— DIRECTIVE —
Format the records below as a numbered list, one line per item, and leave out the blank lines.

# # #

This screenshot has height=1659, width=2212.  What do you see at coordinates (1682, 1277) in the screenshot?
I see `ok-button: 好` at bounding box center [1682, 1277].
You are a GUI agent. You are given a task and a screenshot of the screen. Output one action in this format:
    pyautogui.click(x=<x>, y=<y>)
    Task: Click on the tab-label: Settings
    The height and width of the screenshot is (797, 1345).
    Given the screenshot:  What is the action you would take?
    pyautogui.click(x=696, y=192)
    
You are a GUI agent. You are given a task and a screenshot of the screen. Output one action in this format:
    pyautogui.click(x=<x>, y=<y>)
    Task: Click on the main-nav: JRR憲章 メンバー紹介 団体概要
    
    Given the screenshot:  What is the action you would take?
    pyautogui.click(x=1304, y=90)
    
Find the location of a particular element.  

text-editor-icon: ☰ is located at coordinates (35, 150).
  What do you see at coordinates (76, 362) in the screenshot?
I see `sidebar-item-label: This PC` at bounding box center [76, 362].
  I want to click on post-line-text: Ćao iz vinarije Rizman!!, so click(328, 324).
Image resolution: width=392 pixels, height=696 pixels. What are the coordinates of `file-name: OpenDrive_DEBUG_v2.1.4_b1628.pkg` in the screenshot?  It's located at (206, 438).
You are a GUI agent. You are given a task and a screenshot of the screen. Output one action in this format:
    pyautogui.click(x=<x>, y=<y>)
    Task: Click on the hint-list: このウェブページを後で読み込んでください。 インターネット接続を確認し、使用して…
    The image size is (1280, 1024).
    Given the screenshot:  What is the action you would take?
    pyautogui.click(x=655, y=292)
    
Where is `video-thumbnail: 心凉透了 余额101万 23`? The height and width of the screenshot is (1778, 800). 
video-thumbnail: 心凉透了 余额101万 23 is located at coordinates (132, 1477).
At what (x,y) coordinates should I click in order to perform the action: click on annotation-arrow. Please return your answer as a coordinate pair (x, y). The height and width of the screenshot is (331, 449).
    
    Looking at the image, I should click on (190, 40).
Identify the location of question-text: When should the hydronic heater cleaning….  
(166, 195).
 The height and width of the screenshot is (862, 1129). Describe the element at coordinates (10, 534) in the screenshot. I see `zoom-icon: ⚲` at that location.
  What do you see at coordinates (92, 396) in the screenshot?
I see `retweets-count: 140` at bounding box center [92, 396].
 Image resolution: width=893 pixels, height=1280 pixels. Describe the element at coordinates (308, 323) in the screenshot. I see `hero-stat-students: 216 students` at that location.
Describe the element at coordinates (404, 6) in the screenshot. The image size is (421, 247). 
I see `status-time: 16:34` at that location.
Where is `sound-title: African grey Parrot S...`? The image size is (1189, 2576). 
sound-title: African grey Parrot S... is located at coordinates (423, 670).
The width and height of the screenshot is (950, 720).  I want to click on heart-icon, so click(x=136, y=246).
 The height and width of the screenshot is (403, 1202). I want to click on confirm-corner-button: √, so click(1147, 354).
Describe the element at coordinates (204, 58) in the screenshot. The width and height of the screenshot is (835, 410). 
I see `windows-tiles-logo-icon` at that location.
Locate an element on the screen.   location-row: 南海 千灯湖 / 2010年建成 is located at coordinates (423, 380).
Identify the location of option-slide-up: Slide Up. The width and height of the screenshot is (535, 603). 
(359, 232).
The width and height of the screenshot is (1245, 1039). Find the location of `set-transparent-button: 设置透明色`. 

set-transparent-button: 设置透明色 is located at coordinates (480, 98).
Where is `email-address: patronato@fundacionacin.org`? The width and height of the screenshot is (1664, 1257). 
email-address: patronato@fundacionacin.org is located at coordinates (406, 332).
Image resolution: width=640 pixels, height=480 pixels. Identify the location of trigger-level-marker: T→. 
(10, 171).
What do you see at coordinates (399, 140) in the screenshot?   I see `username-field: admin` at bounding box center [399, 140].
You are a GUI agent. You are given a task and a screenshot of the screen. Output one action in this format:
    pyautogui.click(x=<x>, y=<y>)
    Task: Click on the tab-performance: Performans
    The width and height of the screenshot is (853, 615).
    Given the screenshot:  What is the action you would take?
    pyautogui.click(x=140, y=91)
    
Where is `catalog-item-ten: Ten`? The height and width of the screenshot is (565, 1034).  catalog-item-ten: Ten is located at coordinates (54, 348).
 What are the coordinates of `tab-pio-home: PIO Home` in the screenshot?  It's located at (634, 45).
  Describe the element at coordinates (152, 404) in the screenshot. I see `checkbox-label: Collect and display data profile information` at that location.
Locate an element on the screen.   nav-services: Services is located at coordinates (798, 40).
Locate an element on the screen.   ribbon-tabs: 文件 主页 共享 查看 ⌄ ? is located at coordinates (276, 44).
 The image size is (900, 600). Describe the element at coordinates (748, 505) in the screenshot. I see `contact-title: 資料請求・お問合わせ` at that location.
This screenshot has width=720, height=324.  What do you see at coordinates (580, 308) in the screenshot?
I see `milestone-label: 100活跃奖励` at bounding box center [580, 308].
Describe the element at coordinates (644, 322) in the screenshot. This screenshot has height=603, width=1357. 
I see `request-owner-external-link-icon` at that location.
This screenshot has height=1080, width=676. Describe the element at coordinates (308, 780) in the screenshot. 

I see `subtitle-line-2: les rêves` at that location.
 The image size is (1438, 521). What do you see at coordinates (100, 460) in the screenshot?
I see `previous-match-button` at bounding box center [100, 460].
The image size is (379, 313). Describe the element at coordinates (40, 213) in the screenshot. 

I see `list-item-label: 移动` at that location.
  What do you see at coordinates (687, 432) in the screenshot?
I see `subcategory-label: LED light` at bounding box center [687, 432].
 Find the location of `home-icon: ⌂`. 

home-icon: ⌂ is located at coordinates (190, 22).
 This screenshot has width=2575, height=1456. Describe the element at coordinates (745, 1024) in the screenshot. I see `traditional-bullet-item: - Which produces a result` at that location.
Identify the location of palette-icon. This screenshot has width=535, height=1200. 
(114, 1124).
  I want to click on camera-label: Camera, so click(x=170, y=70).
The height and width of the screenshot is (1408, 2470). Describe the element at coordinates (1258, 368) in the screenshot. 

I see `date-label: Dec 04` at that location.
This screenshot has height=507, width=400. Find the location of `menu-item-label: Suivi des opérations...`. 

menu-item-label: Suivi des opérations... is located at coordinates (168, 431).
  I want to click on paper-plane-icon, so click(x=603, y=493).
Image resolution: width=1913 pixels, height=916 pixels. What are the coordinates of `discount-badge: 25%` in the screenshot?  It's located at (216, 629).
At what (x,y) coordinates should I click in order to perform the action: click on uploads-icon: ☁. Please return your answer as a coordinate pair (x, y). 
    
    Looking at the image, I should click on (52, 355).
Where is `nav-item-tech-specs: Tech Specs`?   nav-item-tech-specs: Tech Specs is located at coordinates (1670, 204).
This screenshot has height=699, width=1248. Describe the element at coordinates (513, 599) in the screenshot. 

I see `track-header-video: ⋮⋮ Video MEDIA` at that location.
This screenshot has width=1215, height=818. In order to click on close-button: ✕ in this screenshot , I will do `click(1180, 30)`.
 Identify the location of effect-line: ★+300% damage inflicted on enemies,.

# # #

— WRITTEN REPLY —
1. This screenshot has height=1659, width=2212.  What do you see at coordinates (1682, 1277) in the screenshot?
2. I see `ok-button: 好` at bounding box center [1682, 1277].
3. You are a GUI agent. You are given a task and a screenshot of the screen. Output one action in this format:
4.     pyautogui.click(x=<x>, y=<y>)
5.     Task: Click on the tab-label: Settings
6.     The height and width of the screenshot is (797, 1345).
7.     Given the screenshot:  What is the action you would take?
8.     pyautogui.click(x=696, y=192)
9. You are a GUI agent. You are given a task and a screenshot of the screen. Output one action in this format:
10.     pyautogui.click(x=<x>, y=<y>)
11.     Task: Click on the main-nav: JRR憲章 メンバー紹介 団体概要
12.     Given the screenshot:  What is the action you would take?
13.     pyautogui.click(x=1304, y=90)
14. Find the location of a particular element.  
15. text-editor-icon: ☰ is located at coordinates (35, 150).
16.   What do you see at coordinates (76, 362) in the screenshot?
17. I see `sidebar-item-label: This PC` at bounding box center [76, 362].
18.   I want to click on post-line-text: Ćao iz vinarije Rizman!!, so click(328, 324).
19. Image resolution: width=392 pixels, height=696 pixels. What are the coordinates of `file-name: OpenDrive_DEBUG_v2.1.4_b1628.pkg` in the screenshot?  It's located at (206, 438).
20. You are a GUI agent. You are given a task and a screenshot of the screen. Output one action in this format:
21.     pyautogui.click(x=<x>, y=<y>)
22.     Task: Click on the hint-list: このウェブページを後で読み込んでください。 インターネット接続を確認し、使用して…
23.     The image size is (1280, 1024).
24.     Given the screenshot:  What is the action you would take?
25.     pyautogui.click(x=655, y=292)
26. Where is `video-thumbnail: 心凉透了 余额101万 23`? The height and width of the screenshot is (1778, 800). 
27. video-thumbnail: 心凉透了 余额101万 23 is located at coordinates (132, 1477).
28. At what (x,y) coordinates should I click in order to perform the action: click on annotation-arrow. Please return your answer as a coordinate pair (x, y). The height and width of the screenshot is (331, 449).
29.     Looking at the image, I should click on (190, 40).
30. Identify the location of question-text: When should the hydronic heater cleaning….  
31. (166, 195).
32.  The height and width of the screenshot is (862, 1129). Describe the element at coordinates (10, 534) in the screenshot. I see `zoom-icon: ⚲` at that location.
33.   What do you see at coordinates (92, 396) in the screenshot?
34. I see `retweets-count: 140` at bounding box center [92, 396].
35.  Image resolution: width=893 pixels, height=1280 pixels. Describe the element at coordinates (308, 323) in the screenshot. I see `hero-stat-students: 216 students` at that location.
36. Describe the element at coordinates (404, 6) in the screenshot. The image size is (421, 247). 
37. I see `status-time: 16:34` at that location.
38. Where is `sound-title: African grey Parrot S...`? The image size is (1189, 2576). 
39. sound-title: African grey Parrot S... is located at coordinates (423, 670).
40. The width and height of the screenshot is (950, 720).  I want to click on heart-icon, so click(x=136, y=246).
41.  The height and width of the screenshot is (403, 1202). I want to click on confirm-corner-button: √, so click(1147, 354).
42. Describe the element at coordinates (204, 58) in the screenshot. The width and height of the screenshot is (835, 410). 
43. I see `windows-tiles-logo-icon` at that location.
44. Locate an element on the screen.   location-row: 南海 千灯湖 / 2010年建成 is located at coordinates (423, 380).
45. Identify the location of option-slide-up: Slide Up. The width and height of the screenshot is (535, 603). 
46. (359, 232).
47. The width and height of the screenshot is (1245, 1039). Find the location of `set-transparent-button: 设置透明色`. 
48. set-transparent-button: 设置透明色 is located at coordinates (480, 98).
49. Where is `email-address: patronato@fundacionacin.org`? The width and height of the screenshot is (1664, 1257). 
50. email-address: patronato@fundacionacin.org is located at coordinates (406, 332).
51. Image resolution: width=640 pixels, height=480 pixels. Identify the location of trigger-level-marker: T→. 
52. (10, 171).
53. What do you see at coordinates (399, 140) in the screenshot?   I see `username-field: admin` at bounding box center [399, 140].
54. You are a GUI agent. You are given a task and a screenshot of the screen. Output one action in this format:
55.     pyautogui.click(x=<x>, y=<y>)
56.     Task: Click on the tab-performance: Performans
57.     The width and height of the screenshot is (853, 615).
58.     Given the screenshot:  What is the action you would take?
59.     pyautogui.click(x=140, y=91)
60. Where is `catalog-item-ten: Ten`? The height and width of the screenshot is (565, 1034).  catalog-item-ten: Ten is located at coordinates (54, 348).
61.  What are the coordinates of `tab-pio-home: PIO Home` in the screenshot?  It's located at (634, 45).
62.   Describe the element at coordinates (152, 404) in the screenshot. I see `checkbox-label: Collect and display data profile information` at that location.
63. Locate an element on the screen.   nav-services: Services is located at coordinates (798, 40).
64. Locate an element on the screen.   ribbon-tabs: 文件 主页 共享 查看 ⌄ ? is located at coordinates (276, 44).
65.  The image size is (900, 600). Describe the element at coordinates (748, 505) in the screenshot. I see `contact-title: 資料請求・お問合わせ` at that location.
66. This screenshot has width=720, height=324.  What do you see at coordinates (580, 308) in the screenshot?
67. I see `milestone-label: 100活跃奖励` at bounding box center [580, 308].
68. Describe the element at coordinates (644, 322) in the screenshot. This screenshot has height=603, width=1357. 
69. I see `request-owner-external-link-icon` at that location.
70. This screenshot has height=1080, width=676. Describe the element at coordinates (308, 780) in the screenshot. 
71. I see `subtitle-line-2: les rêves` at that location.
72.  The image size is (1438, 521). What do you see at coordinates (100, 460) in the screenshot?
73. I see `previous-match-button` at bounding box center [100, 460].
74. The image size is (379, 313). Describe the element at coordinates (40, 213) in the screenshot. 
75. I see `list-item-label: 移动` at that location.
76.   What do you see at coordinates (687, 432) in the screenshot?
77. I see `subcategory-label: LED light` at bounding box center [687, 432].
78.  Find the location of `home-icon: ⌂`. 
79. home-icon: ⌂ is located at coordinates (190, 22).
80.  This screenshot has width=2575, height=1456. Describe the element at coordinates (745, 1024) in the screenshot. I see `traditional-bullet-item: - Which produces a result` at that location.
81. Identify the location of palette-icon. This screenshot has width=535, height=1200. 
82. (114, 1124).
83.   I want to click on camera-label: Camera, so click(x=170, y=70).
84. The height and width of the screenshot is (1408, 2470). Describe the element at coordinates (1258, 368) in the screenshot. 
85. I see `date-label: Dec 04` at that location.
86. This screenshot has height=507, width=400. Find the location of `menu-item-label: Suivi des opérations...`. 
87. menu-item-label: Suivi des opérations... is located at coordinates (168, 431).
88.   I want to click on paper-plane-icon, so click(x=603, y=493).
89. Image resolution: width=1913 pixels, height=916 pixels. What are the coordinates of `discount-badge: 25%` in the screenshot?  It's located at (216, 629).
90. At what (x,y) coordinates should I click in order to perform the action: click on uploads-icon: ☁. Please return your answer as a coordinate pair (x, y). 
91.     Looking at the image, I should click on (52, 355).
92. Where is `nav-item-tech-specs: Tech Specs`?   nav-item-tech-specs: Tech Specs is located at coordinates (1670, 204).
93. This screenshot has height=699, width=1248. Describe the element at coordinates (513, 599) in the screenshot. 
94. I see `track-header-video: ⋮⋮ Video MEDIA` at that location.
95. This screenshot has width=1215, height=818. In order to click on close-button: ✕ in this screenshot , I will do `click(1180, 30)`.
96.  Identify the location of effect-line: ★+300% damage inflicted on enemies,.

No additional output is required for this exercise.